A still bigger picture: Médecins Sans Frontières’ (MSF), Samaritan’s Purse, ZMapp and the 2014 Ebola Crisis

One of the first things I knew I wanted to write about almost four years ago when soundingsjohnbarker started was something about Samaritan’s Purse and the 2014 Ebola crisis, particularly in Liberia in West Africa. “A bigger picture” https://soundingsjohnbarker.wordpress.com/2014/09/03/a-bigger-picture/ became my third blog post here on Sept. 3, 2014.

It interested me because Samaritan’s Purse, a Christian international relief ministry run by Franklin Graham, son of the late North Carolina evangelist Billy Graham, and based in nearby Boone, North Carolina, was best known in recent years by many in North America for its Operation Christmas Child, which was started in 1990, and by 1993 it had grown to the point it was adopted by Samaritan’s Purse.

Samaritan’s Purse was founded by Dr. Bob Pierce in 1970 as a nondenominational evangelical Christian organization to provide spiritual and physical aid to hurting people around the world. Samaritan’s Purse Canada was established in 1973.

As of 2014, Operation Christmas Child had collected and distributed over 100 million shoebox gifts in more than 130 countries worldwide.  Each shoebox is filled with hygiene items, school supplies, toys, and candy. Operation Christmas Child then works with local churches to put on age-appropriate presentations of the gospel at the events where the shoeboxes are distributed. Here in Thompson, hundreds of shoeboxes are collected each Christmas season for Operation Christmas Child through efforts co-ordinated in recent years mainly by the First Baptist Church, and previously the Thompson Pentecostal Assembly, which have co-ordinated efforts on behalf of a number of local churches, including St. Lawrence Roman Catholic Church, and other places including University College of the North (UCN), Thompson Public Library, and individual donors.

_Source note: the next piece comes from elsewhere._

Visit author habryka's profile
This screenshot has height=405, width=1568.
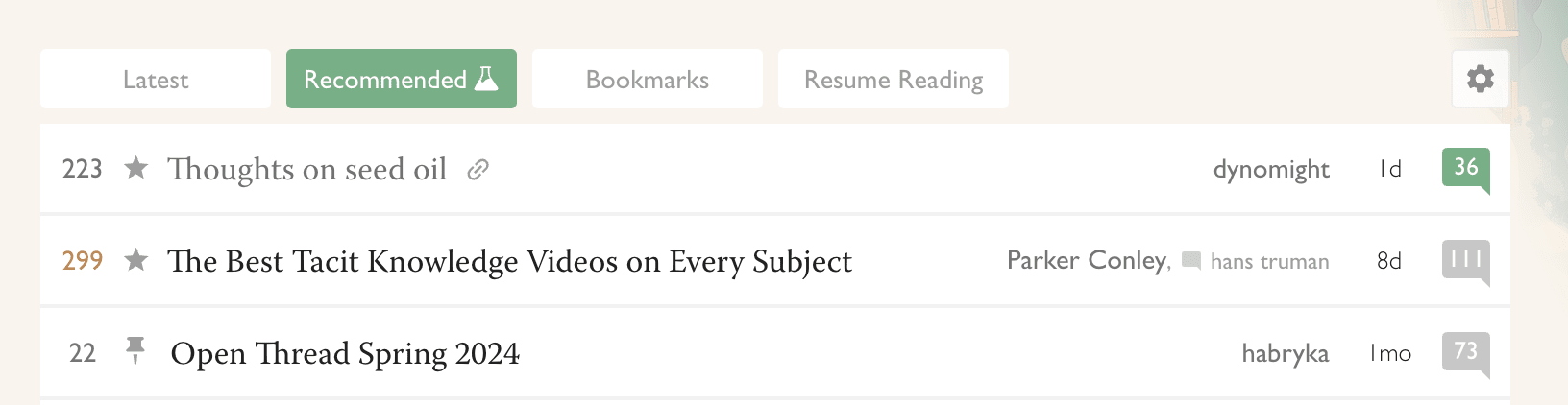click(1286, 354)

Rev. Leslie-Elizabeth King, who pastored the Lutheran-United Church of Thompson, and was in active ministerial service here for 19 years, until she retired in June 2014, touched a nerve in her “Spiritual Thoughts” column in the Nickel Belt News Oct. 26, 2012 when she mentioned using the Canada Revenue Agency website to look at how the Billy Graham Evangelistic Association of Canada’s Calgary-based Samaritan’s Purse Canada operates.

In a nutshell, while King had no problem with the charity’s six per cent management and administration budget expense, while 90 per cent went directly to the charity, which, she said, was “very good,” she didn’t much like the concept of sending shoeboxes stuffed with a pillowcase, toothbrush and a few pencils to a poor child on the other side of the world. “Wouldn’t it be better, if we truly want to be of use to others, to send our money to a church, agency or Non-Governmental Organization (NGO) in the destination country so local people could decide what is needed and where? That way, it would be more likely that our gift would build the economy in a community that needs it?” she asked.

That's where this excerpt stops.